I'm reading a novel called Fatherland by Robert Harris which is set in 1964 in a Germany that won the war in Europe (an interesting read so far). There is a bit in it were the writer explains that Germany discovered that the Brits were breaking their codes, changed all their coding machines, subsequently had an easy time in the Battle Of The Atlantic and starved Britain into submission. How feasable is that scenario ? Were the allies actually that dependant on code breaking or could the Battle Of The Atlantic have been won anyway ? I always believed that the UBoats were having an increasingly hard time of it due to technical and tactical advances.
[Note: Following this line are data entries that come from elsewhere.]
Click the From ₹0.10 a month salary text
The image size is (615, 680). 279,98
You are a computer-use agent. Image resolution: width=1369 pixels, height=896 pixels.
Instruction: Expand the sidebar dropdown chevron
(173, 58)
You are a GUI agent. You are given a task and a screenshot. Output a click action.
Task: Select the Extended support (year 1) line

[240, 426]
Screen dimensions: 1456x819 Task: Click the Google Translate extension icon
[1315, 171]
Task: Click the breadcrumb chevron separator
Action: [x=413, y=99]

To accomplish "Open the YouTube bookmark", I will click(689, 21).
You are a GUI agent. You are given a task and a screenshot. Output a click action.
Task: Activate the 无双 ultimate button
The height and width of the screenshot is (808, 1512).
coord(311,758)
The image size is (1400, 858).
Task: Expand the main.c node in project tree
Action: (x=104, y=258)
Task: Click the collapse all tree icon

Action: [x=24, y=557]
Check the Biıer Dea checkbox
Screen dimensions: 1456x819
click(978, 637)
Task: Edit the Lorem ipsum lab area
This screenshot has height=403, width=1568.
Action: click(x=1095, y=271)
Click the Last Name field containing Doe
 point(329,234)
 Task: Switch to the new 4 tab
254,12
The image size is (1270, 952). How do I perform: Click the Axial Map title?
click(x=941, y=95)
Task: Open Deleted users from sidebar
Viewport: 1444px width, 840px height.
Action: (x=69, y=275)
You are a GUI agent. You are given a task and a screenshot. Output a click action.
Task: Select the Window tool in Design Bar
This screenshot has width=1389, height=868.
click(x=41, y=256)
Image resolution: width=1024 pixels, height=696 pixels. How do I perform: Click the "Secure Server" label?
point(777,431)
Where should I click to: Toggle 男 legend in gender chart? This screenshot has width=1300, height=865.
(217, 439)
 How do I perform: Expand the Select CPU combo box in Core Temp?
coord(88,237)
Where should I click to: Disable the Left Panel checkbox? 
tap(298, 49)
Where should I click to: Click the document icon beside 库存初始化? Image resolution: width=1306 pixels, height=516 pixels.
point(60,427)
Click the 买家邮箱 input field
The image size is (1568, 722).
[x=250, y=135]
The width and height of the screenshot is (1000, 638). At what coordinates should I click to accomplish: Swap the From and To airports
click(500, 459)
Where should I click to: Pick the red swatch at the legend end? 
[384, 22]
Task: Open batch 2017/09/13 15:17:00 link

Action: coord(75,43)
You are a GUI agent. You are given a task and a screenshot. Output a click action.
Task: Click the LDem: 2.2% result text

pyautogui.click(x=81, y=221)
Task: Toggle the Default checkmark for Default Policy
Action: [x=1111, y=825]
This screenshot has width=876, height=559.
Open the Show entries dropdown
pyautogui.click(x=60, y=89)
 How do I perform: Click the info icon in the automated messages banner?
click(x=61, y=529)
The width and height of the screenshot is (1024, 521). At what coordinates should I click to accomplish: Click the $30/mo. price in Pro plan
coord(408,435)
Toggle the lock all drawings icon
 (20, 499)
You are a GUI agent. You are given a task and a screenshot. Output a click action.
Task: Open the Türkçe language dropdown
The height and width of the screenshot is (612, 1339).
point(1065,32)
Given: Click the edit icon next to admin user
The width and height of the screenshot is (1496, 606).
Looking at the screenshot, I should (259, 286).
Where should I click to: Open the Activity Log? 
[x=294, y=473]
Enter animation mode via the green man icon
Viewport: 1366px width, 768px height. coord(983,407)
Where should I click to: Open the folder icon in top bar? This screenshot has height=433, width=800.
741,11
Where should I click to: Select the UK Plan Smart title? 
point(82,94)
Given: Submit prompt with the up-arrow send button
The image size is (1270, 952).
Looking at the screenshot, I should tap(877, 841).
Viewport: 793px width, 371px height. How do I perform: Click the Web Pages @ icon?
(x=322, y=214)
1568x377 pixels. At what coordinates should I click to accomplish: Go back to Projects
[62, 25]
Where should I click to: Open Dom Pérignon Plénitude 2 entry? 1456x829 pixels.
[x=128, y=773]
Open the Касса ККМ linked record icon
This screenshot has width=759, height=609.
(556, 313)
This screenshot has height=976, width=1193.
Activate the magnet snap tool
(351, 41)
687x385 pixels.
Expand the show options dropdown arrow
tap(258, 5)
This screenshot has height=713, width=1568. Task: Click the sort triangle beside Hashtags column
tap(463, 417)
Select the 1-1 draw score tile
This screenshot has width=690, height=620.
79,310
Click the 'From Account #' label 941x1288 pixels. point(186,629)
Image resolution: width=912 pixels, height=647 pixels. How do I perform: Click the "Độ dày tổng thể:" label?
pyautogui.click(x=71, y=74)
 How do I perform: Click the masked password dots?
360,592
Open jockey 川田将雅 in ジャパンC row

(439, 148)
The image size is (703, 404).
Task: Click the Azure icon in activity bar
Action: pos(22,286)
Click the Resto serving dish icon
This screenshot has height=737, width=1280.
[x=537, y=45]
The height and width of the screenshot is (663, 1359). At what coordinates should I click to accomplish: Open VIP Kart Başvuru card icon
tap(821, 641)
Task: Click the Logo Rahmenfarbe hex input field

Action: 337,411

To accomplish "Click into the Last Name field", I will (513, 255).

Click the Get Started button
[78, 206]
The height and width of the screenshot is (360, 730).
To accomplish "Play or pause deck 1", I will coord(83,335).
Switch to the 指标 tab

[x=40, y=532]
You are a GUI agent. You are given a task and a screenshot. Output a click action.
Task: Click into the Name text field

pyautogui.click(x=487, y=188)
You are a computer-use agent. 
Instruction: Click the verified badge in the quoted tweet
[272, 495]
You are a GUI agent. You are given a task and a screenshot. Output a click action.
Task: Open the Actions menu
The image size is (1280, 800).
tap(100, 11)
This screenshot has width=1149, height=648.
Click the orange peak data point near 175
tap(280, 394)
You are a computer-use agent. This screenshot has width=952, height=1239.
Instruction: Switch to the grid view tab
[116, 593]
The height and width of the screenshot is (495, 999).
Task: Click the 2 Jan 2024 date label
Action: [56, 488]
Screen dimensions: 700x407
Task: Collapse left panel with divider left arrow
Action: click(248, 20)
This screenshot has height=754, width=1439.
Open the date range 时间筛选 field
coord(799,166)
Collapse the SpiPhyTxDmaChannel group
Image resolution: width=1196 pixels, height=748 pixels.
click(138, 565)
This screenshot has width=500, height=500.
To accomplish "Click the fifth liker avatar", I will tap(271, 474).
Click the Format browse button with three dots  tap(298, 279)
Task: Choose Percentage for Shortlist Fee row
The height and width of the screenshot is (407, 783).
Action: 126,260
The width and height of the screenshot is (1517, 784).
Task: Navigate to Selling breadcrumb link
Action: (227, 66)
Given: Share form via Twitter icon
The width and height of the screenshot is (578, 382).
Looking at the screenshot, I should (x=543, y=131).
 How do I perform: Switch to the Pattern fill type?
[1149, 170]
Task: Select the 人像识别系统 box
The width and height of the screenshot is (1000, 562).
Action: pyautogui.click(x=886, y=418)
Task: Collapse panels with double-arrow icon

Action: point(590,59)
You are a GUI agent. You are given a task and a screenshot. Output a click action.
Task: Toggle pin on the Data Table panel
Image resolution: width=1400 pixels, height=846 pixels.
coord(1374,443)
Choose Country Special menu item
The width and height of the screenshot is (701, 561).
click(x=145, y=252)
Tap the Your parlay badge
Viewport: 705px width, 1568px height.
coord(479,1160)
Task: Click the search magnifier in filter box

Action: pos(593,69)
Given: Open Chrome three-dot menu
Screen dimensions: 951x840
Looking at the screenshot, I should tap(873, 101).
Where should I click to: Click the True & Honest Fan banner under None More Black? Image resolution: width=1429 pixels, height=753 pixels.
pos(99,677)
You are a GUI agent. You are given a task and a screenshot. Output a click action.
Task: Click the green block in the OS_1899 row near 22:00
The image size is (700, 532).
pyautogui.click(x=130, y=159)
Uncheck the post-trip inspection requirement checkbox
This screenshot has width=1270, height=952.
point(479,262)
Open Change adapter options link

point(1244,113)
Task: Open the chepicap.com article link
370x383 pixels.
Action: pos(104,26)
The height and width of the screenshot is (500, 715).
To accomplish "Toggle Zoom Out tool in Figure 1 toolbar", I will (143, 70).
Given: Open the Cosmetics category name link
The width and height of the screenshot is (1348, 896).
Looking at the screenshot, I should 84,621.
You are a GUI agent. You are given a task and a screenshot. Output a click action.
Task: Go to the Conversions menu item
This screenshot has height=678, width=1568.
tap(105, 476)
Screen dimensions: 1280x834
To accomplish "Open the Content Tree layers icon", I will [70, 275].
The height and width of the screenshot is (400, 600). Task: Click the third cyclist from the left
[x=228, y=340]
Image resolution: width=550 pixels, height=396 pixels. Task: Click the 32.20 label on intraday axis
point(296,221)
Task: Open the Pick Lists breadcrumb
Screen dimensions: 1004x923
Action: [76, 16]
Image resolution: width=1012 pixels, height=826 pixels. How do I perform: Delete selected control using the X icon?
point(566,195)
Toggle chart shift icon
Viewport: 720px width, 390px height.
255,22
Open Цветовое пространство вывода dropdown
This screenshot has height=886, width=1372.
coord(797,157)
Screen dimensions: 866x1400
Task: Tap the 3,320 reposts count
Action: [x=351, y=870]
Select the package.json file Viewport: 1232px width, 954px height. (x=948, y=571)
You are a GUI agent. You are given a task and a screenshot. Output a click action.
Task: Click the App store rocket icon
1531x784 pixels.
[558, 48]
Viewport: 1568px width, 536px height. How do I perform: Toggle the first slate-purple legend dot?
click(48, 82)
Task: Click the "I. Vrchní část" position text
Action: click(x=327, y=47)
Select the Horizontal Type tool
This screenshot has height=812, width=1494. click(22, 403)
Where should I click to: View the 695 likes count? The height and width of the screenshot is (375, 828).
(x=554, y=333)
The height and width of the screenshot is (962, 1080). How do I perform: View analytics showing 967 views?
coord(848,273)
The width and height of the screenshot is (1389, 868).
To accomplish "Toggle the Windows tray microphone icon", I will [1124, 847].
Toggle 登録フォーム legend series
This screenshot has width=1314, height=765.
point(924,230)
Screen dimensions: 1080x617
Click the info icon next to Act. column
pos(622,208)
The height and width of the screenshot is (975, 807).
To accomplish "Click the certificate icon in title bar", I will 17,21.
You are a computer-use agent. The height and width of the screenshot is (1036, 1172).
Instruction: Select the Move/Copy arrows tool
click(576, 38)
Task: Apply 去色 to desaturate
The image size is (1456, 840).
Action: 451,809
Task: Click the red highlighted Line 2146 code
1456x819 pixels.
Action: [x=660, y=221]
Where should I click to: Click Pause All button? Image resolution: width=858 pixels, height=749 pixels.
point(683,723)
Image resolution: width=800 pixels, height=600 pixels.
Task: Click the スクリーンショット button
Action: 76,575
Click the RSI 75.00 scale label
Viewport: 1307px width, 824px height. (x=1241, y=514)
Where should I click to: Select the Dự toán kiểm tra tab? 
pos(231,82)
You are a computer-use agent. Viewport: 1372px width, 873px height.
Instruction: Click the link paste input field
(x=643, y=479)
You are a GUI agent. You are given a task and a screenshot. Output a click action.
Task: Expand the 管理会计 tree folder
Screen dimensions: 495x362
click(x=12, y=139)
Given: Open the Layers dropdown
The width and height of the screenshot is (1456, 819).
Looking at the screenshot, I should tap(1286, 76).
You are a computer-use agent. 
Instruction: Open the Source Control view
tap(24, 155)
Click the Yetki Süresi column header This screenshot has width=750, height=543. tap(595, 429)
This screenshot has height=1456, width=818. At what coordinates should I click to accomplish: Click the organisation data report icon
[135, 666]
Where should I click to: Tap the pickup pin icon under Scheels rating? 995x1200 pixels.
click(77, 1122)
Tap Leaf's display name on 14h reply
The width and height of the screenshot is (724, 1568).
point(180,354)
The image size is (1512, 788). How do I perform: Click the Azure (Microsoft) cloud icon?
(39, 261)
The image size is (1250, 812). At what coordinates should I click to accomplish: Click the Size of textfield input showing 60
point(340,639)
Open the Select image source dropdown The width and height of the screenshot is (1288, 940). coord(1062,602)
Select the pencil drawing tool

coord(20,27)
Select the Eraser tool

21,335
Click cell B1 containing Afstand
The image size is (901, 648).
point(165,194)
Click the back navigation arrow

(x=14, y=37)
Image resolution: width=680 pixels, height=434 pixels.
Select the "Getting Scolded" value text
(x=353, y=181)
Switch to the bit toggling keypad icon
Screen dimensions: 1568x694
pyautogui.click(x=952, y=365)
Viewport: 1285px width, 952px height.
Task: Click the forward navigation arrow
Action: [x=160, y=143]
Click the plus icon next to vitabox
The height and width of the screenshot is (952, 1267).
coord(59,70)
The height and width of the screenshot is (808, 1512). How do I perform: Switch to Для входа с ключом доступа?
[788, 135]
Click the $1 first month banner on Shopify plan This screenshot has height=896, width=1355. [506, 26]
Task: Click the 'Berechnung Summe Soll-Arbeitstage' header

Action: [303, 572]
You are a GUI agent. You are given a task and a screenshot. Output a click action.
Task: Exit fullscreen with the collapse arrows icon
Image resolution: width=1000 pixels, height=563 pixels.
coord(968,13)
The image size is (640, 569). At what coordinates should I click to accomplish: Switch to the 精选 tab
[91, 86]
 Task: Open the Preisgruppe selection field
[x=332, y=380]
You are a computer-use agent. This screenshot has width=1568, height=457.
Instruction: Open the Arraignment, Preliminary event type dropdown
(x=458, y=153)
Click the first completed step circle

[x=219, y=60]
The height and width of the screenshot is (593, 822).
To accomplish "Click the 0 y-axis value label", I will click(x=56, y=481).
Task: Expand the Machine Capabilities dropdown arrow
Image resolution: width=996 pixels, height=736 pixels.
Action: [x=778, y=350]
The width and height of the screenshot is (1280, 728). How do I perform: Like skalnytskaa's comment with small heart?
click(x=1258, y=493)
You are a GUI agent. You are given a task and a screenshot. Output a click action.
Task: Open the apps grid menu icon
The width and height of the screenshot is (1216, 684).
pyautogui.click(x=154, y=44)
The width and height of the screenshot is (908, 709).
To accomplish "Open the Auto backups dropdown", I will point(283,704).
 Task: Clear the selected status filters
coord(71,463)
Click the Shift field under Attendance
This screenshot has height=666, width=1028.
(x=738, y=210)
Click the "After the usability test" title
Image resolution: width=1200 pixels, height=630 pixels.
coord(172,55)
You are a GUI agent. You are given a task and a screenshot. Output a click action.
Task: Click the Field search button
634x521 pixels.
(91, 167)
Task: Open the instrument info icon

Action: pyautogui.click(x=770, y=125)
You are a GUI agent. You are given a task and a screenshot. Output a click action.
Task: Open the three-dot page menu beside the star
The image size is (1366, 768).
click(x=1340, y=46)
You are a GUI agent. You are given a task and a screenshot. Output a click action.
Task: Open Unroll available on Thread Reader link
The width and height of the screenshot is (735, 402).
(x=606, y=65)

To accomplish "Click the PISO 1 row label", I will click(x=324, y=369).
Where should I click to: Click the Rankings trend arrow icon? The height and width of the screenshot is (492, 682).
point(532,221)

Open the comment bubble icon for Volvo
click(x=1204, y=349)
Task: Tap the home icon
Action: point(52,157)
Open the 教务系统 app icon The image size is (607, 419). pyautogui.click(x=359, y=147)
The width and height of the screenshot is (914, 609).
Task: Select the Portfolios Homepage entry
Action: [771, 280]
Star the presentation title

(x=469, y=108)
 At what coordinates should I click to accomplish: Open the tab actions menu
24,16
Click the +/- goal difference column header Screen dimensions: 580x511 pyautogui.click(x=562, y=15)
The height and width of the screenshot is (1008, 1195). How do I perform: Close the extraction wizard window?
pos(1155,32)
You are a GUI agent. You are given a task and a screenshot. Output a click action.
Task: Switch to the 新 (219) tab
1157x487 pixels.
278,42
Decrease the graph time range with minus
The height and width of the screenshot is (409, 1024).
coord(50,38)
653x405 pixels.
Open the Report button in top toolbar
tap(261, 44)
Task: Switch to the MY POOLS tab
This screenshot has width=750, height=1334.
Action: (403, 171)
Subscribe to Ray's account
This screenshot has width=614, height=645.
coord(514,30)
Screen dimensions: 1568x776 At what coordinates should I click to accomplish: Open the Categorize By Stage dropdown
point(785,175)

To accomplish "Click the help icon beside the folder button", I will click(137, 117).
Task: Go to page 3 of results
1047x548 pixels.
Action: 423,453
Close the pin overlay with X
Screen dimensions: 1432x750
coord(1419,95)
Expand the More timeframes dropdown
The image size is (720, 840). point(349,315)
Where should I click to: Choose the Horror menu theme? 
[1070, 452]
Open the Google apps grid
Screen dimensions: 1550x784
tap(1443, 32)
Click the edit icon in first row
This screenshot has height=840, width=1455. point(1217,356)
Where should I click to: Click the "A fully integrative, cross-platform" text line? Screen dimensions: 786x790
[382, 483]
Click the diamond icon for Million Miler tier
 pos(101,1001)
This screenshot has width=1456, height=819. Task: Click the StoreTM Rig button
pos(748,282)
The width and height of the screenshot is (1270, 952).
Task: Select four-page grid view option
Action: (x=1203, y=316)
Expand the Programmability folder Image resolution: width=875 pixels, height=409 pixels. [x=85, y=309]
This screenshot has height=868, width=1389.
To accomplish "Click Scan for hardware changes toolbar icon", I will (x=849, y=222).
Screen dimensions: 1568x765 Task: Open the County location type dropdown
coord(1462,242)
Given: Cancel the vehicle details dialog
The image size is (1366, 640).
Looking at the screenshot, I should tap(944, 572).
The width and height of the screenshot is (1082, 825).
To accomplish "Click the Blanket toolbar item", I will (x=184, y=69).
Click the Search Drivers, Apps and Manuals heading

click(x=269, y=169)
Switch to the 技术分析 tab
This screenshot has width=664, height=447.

I've read somewhere without breaking the enigma machine/codes the war would lasted atleast 3 years longer.... With the early codes broken the convoy's could simple be directed around the uboat threat rerouting them without getting contact. Later when a new Enigma was introduced losses on shipping rose again (the so called Happy Times of spring 1942...for the Uboats that is). When this new Enigma's code broken in 1943 or so messages could be decoded within 24Hrs and with the Uboats possitions known, Allied shipping could avoid them and the Uboats could activily be hunted. http://users.telenet.be/d.rijmenants/en ... uboats.htm Altough it's probable completly different i liked the movie Fatherland (with Rutger Hauer)
By this time were the allied patrol planes not finding out large numbers of U-boats while they were on the surface.
I don't know about the atlantic but in the med they knew where the boats where so sent planes to search the area. Needless to say they were very effective FNG
IIRC the "Happy Time" was after the US entry into the war and before convoys were introduced on the East Coast / Gulf of Mexico. With unescorted ships sailing up a coast with city lights fully on, all a U-boat skipper had to do was sit and wait for targets to steam slowly past....
hundreds of us merchent seaman died because adm KING was to proud and all knowing to except advise and expertise offered freely by the RN in 42 ..so lessons hard learned by the british had to be learned again in america because of KINGS bullheadedness and chauvinism
ULTRA did help the British re-route convoys out of the U-boat wolfpacks area's, so reducing losses. However, while losses would have been greater, the amount of U-boats operational during the period before the USA entered the war was too low to have forced Britain into submission.
Hmmm :neutral: while it made the western allies task far easier, it had almost no impact on the eastern front. So in my view, the Soviets would still have arrived in Berlin sometime in 1945.
But a screwed-up Western Allies means a screwed-up lend-lease, which even the most ardent pro-Soviet historian has to admit was jolly useful. Plus potentially no Second or even Third Front (Italy or Normandy) so less distraction for the Germans. No huge bombing campaign from the West so plenty of Luftwaffe fighters and no disruption of production or transport... I'd say a generous estimate is the Red Army rolls into Berlin in 1946/7
A successful U-boot war wouldn't have had much of an effect on the shipping of lend lease, because the vast (and I mean VAST) majority of lend lease material which arrived was shipped from Alaska to Vladivostok. Unless the Germans/Japanese got their Navies into the Northern Pacific Ocean, there would not have been much of an impact on lend lease shipping
I was always under the impression that the Alaska-Vladivostok route was only used by single merchantmen (flying Russian flags to avoid the Japanese) in relatively small numbers, and that it was not exploited as greatly as it could have been because it placed too much strain on the Trans-Siberian railway (which was single-track for most of its length, and already heavily used in bringing troops etc to the Western half of the USSR). If it was such a good route, why did they ever bother with the horribly dangerous Murmansk route? Was it purely to get things to the front asap? Or to show Uncle Joe that we were making heroic efforts and sacrifices? I am, as ever, happy to be educated.
hmm, considering these points and the add. time, would have hitler surrenderd even if the Allies would have dropped the A-bomb on german ground. Coz of the fact that he even ordered the scorched earth policy for german territory in late 1944 ?? which was refused by Speer and his ideology that only the strongest (race) will survive (Hitler said at the end of war, that if the german people failed to win the war and get declined he couldnĀ“t waste a tear for them). Would Rommel be able to capture Northern Africa and the persian oilfields ? Regards, Che.
That last one can be answered quickly. NO. Since the germans weren't interested in capturing North Africa they weren't going to give Rommel the supplies he needed to make the big push.
One of the problems inherent in what/if scenarios is that we assume that when we change one variable that all the others would remain unchanged. One could as easily speculate that if the shipping lanes to the UK became as dangerous as we assume here that the US would shift more of it's lend lease to the UK route so that more would get through and that might mean a lot less being sent to Russia through the Alaska Vladivostok route.
Was there a Alaska-Vladivostok route? I was under the impression that the Alaska route went straight to Siberia and that most of the lend lease went from the US West coast to Vladivostok... Altough i do know that many aircraft were flown in from Alaska!